Regalos interculturales

Un amigo chino que vive en Argentina invitó a su cumpleaños a una amiga argentina.

La amiga se sintió agasajada y se aplicó en hacerle un regalo que expresara cuán honrada se sentía. Averiguó, le preguntó a la inteligencia artificial, pensó mucho cuál sería el mejor regalo, que su amigo nunca olvidaría. 

Una vez que se decidió, pasó varios días buscando el regalo. Al fin lo encontró, y entonces le hizo un envoltorio hermoso.




Sin embargo, cuando se lo dio, su amigo le rechazó el regalo.

La amiga se quedó estupefacta.

Se sintió desairada, despreciada, menospreciada. 

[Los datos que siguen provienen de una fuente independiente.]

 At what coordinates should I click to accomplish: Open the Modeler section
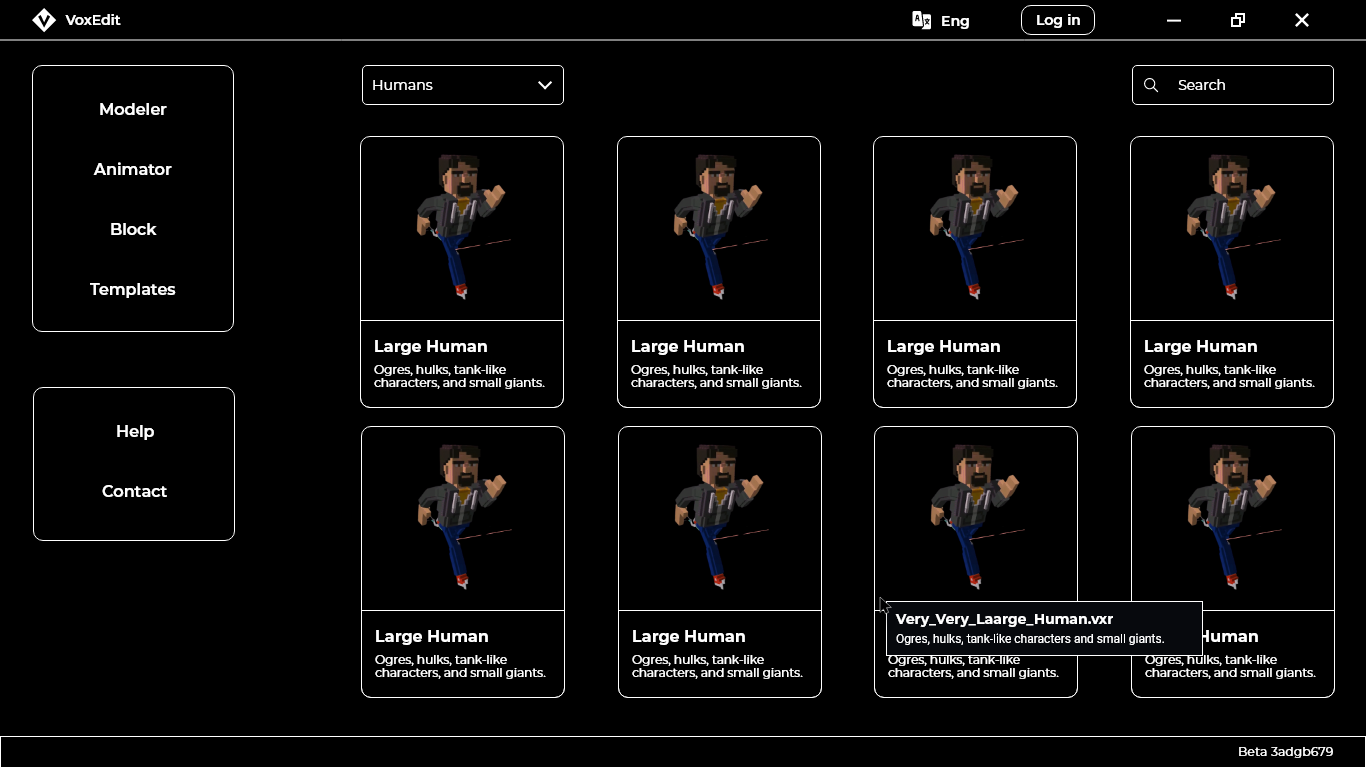[133, 109]
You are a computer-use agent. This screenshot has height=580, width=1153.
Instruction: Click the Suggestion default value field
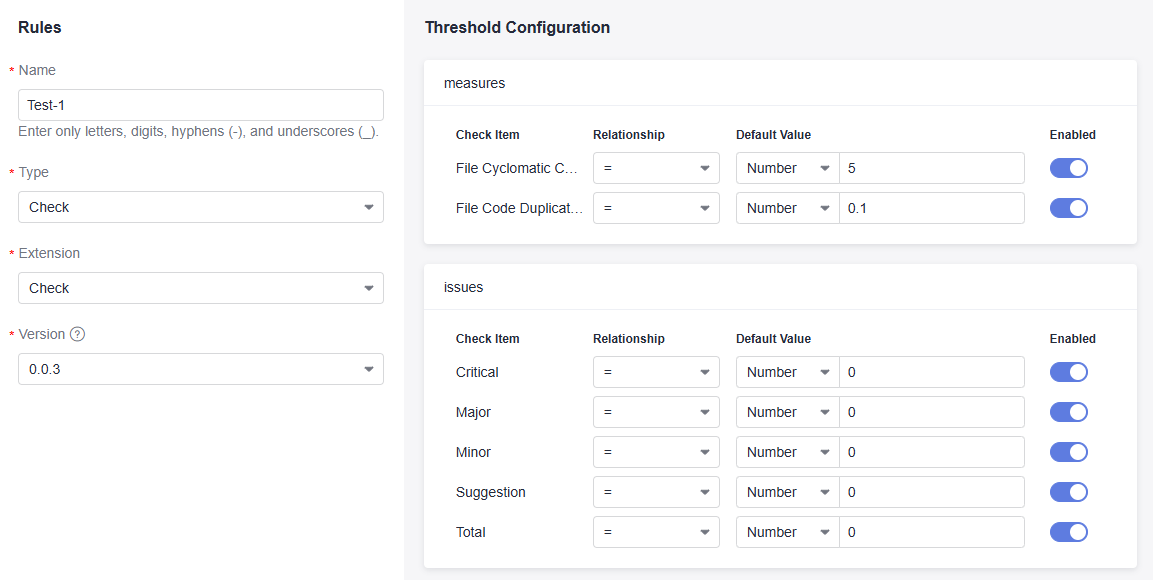931,492
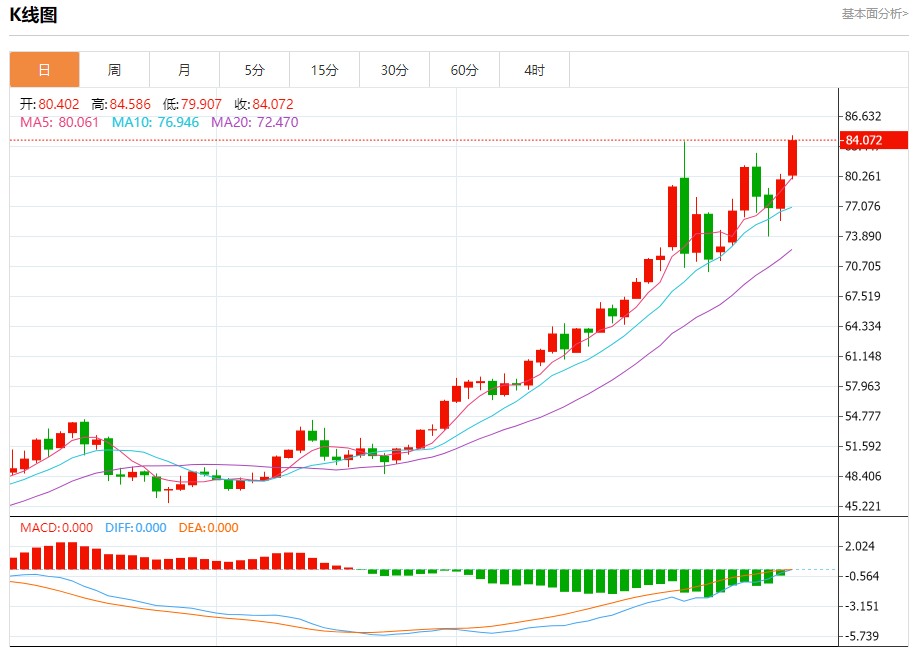Click the K线图 title heading

(x=33, y=15)
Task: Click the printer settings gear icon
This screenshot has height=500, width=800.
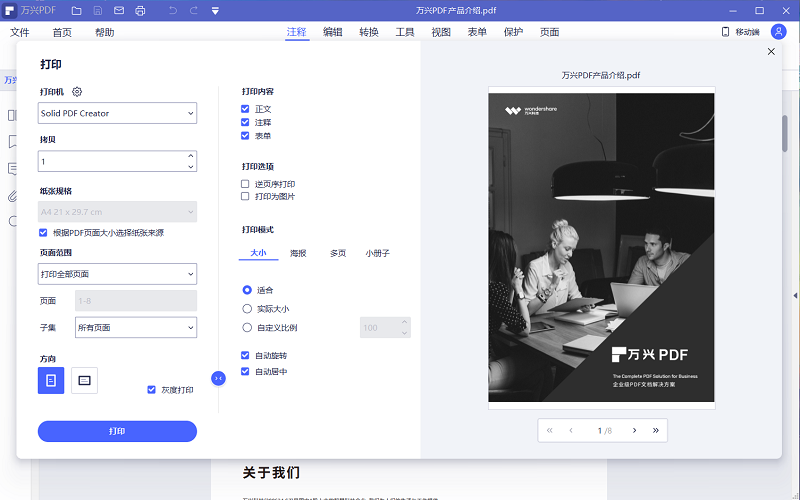Action: pyautogui.click(x=77, y=92)
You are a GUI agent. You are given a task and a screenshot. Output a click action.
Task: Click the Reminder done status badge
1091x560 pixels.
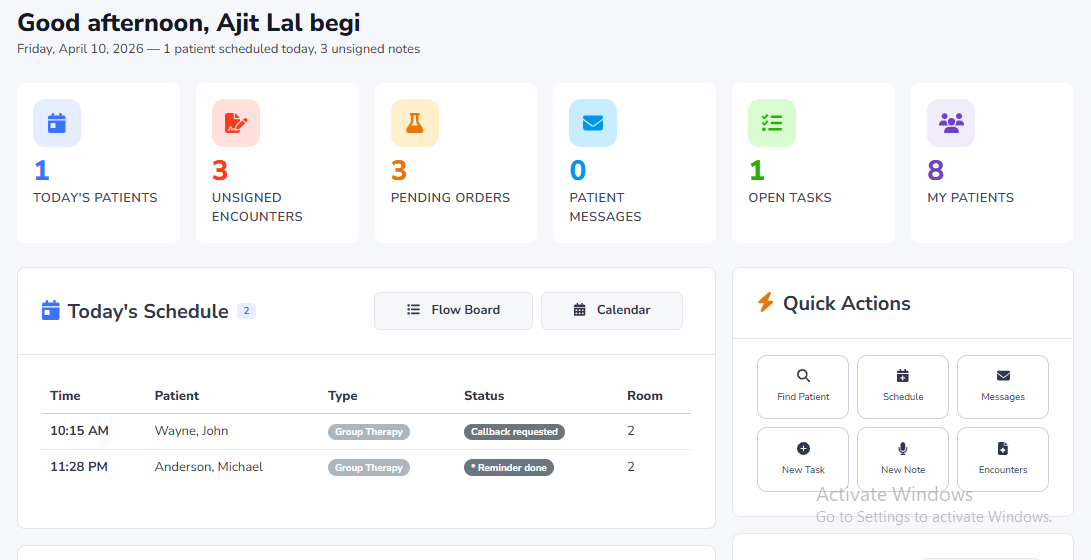[x=509, y=468]
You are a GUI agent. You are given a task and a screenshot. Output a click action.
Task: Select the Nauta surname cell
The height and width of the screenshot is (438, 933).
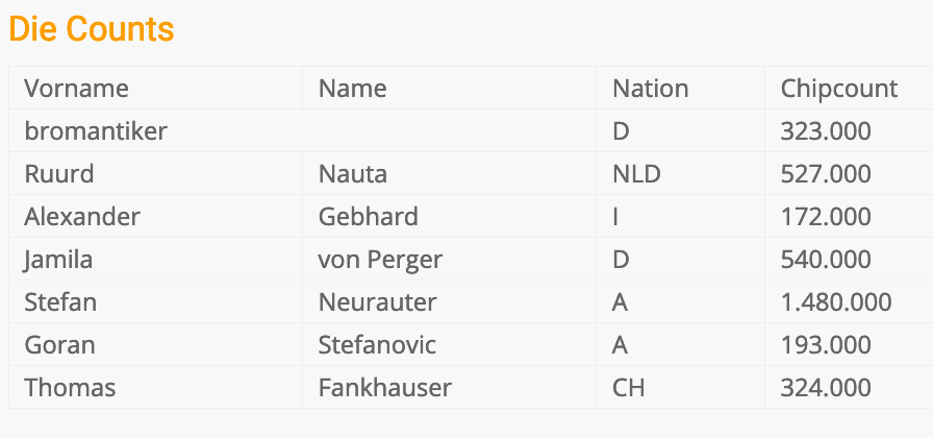[352, 174]
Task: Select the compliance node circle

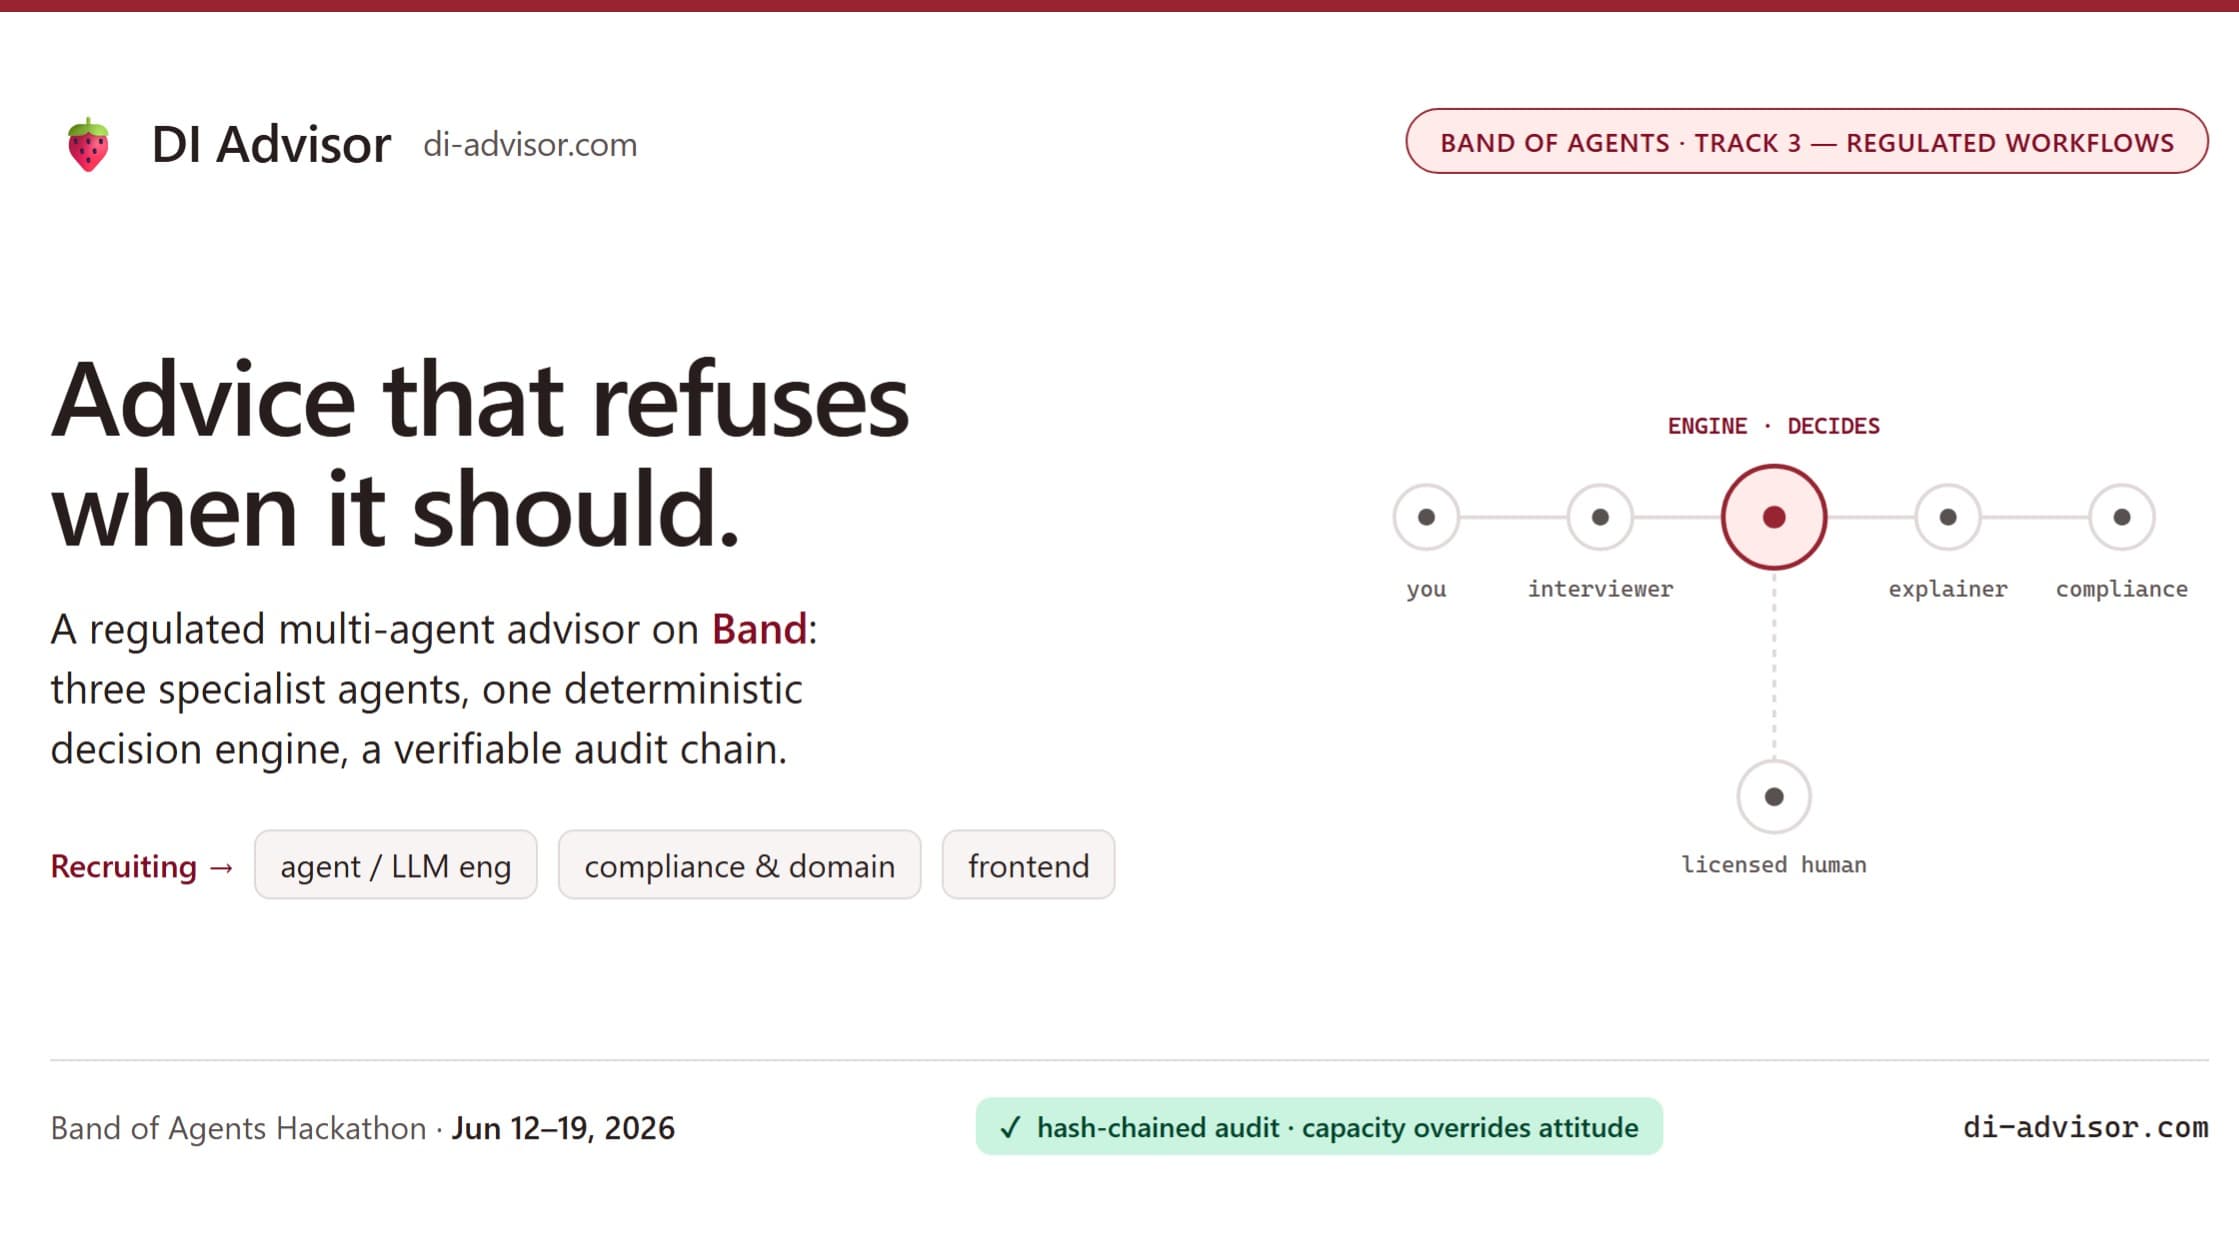Action: [2122, 517]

No entendía qué había hecho mal.

No entendía por qué, si lo suyo no valía, había sido invitada.

Dejó de hablar con su amigo chino.


Ella no tenía manera de saber que su amigo chino estaba dándole una señal de cortesía y de modestia. Aceptar inmediatamente el regalo hubiera sido para él mostrar codicia o un exceso de deseo.

Al rechazarlo, lo que quiso decirle a la amiga fue: “No merezco tanto”, “no quiero parecer interesado”, “no quiero ponerte en la situación incómoda de pensar en mí”.

En mi familia china observé que esto es parte de un ritual. Alguien hace un regalo, el receptor rechaza, el que regala insiste, el otro sigue rechazando y así, en un tira y afloje que termina con que el receptor finalmente acepta de mala gana y deja el regalo sin abrir en un costado.


Espero que mi amiga me permita hacer un esfuerzo para explicarle el código de nuestro amigo chino.

De la misma forma, espero que mi amigo chino me permita intentar explicarle los sentimientos —bastante apasionados— de nuestra amiga.